Four Common Combined Cylinders
- Multi-layer wrapping type —- This is the most widely used combined cylinder structure in the world with the most manufacturing and use experience. The cylinder consists of an inner cylinder with a thickness of 12~25m and a multi-layer plate with a thickness of 4-12mm. To avoid cracks from extending in the thickness direction, the longitudinal welds between the layers should be staggered by 75°. The manufacturing process of the multi-layer wrapped cylinder is simple, and does not require large and complex processing equipment. Compared with the single-layer cylinder, it has high safety and reliability. The gap between the layers has the ability to prevent defects and cracks from extending in the thickness direction, reducing the possibility of brittle failure. However, the manufacturing process of multi-layer wrapped cylinders is complicated, the cycle is long, the efficiency is low, and the utilization rate of steel plate materials is low.
- Double-layer heat sleeve body —- The double-layer heat sleeve body consists of two concentric cylinders. The outer surface of the inner cylinder and the inner surface of the outer cylinder need to be precisely machined to make the outer diameter of the inner cylinder slightly larger than the inner diameter of the outer cylinder. The outer cylinder is heated and fitted with the inner cylinder to achieve an interference fit. In this way, the inner cylinder is pre-compressed and the outer cylinder is pre-stretched, achieving the purpose of homogenizing the stress of the cylinder during operation.

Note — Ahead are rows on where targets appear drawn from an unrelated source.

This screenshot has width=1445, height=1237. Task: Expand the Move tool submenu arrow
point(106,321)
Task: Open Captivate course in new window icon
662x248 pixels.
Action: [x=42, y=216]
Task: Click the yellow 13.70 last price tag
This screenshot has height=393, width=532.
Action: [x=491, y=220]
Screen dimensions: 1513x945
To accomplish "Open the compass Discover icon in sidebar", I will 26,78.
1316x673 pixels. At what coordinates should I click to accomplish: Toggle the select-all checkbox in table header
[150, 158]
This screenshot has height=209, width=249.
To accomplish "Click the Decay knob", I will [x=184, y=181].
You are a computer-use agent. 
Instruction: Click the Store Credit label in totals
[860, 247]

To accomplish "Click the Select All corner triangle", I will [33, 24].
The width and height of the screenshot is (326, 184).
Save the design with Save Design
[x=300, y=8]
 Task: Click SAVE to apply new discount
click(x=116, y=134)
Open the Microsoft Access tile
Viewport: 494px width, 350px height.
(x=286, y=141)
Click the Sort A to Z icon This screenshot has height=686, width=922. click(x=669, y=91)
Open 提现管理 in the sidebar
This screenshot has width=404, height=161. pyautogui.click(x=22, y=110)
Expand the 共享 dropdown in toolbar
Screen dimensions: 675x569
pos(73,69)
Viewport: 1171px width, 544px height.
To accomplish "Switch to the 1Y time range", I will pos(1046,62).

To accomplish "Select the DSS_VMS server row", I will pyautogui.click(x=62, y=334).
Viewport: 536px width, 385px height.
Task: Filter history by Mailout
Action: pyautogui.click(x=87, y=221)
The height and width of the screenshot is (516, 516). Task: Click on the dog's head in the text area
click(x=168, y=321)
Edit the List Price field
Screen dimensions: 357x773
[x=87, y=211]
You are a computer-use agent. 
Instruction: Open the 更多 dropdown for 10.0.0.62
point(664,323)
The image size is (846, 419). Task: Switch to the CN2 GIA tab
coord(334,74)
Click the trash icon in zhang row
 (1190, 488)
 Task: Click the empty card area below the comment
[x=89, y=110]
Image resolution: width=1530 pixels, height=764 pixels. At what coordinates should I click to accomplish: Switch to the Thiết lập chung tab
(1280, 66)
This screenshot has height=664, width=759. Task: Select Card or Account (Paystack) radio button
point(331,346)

- Multi-layer heat sleeve body —- Increasing the number of layers of the heat sleeve body while keeping the total thickness of the container unchanged can improve the uniformity of stress distribution along the wall thickness and reduce the thickness of each layer of the cylinder. The number of layers of the multi-layer heat sleeve body can reach up to 5 layers. Too many layers will affect the heat transfer of the cylinder wall and increase the manufacturing process. In high-pressure occasions, multi-layer cylinders are often made of different materials, among which the inner cylinder is often made of materials with high tensile strength and low fracture toughness, and the outer cylinder is made of materials with slightly lower tensile strength and high fracture toughness.
- Wrapped cylinder —- For example, the flat steel belt staggered cylinder is a new type of wound cylinder structure first created in China. The thickness of the inner cylinder accounts for about 16~1/4 of the total thickness. It adopts simple “prestressed cold winding” and “pressing rod pre-bending and tight” technology to stagger the flat steel belt outside the thin inner cylinder at an angle of 15°~30° relative to the container circumference. The beginning and end of the steel belt are welded to the bottom head and the end flange respectively. This cylinder structure has high safety for the pressure extraction kettle. When the inner cylinder is damaged, the strength of the steel belt is not lost and it can still bear the load, which can achieve the effect of only leaking but not exploding.
Conclusion
In the design of supercritical extraction high-pressure vessels, compared with the single-layer cylinder, the main advantage of the combined cylinder is that only the inner cylinder must be made of stainless steel, while the outer cylinder, layer plate or steel belt can be made of ordinary carbon steel.